▶ How to complete this task: Report how many lines in the data below hold the string "НОВИНИ". Nothing else should appear in the answer.

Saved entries
- Opening Delimiter -

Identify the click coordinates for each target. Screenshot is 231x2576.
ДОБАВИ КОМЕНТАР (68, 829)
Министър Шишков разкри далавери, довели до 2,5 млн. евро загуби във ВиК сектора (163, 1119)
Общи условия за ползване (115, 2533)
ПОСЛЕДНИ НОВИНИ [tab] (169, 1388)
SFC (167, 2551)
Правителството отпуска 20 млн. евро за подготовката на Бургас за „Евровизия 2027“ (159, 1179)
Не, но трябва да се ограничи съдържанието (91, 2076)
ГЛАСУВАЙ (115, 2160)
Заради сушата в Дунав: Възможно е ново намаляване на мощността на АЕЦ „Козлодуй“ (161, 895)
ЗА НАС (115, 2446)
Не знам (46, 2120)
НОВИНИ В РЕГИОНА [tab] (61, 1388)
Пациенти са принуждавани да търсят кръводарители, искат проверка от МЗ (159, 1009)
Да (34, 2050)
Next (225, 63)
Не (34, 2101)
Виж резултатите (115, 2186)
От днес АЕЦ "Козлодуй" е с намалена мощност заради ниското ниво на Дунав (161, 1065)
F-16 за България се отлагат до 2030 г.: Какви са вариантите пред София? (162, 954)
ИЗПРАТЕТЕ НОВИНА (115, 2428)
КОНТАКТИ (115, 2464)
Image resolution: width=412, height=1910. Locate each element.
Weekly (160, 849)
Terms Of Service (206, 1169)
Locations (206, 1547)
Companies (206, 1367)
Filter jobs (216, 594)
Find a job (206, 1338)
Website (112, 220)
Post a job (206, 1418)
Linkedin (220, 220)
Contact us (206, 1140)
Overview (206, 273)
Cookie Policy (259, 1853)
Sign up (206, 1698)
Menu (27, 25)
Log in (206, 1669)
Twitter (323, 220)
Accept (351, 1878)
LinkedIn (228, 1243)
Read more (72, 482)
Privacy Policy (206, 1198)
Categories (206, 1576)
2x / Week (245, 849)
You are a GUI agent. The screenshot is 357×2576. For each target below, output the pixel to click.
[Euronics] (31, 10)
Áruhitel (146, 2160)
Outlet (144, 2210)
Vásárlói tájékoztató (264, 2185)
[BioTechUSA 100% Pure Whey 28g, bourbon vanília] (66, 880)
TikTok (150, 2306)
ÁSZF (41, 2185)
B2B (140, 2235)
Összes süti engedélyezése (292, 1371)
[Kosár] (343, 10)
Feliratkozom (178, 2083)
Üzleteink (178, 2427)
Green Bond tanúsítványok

- Closing Delimiter -

▶ Solution: 2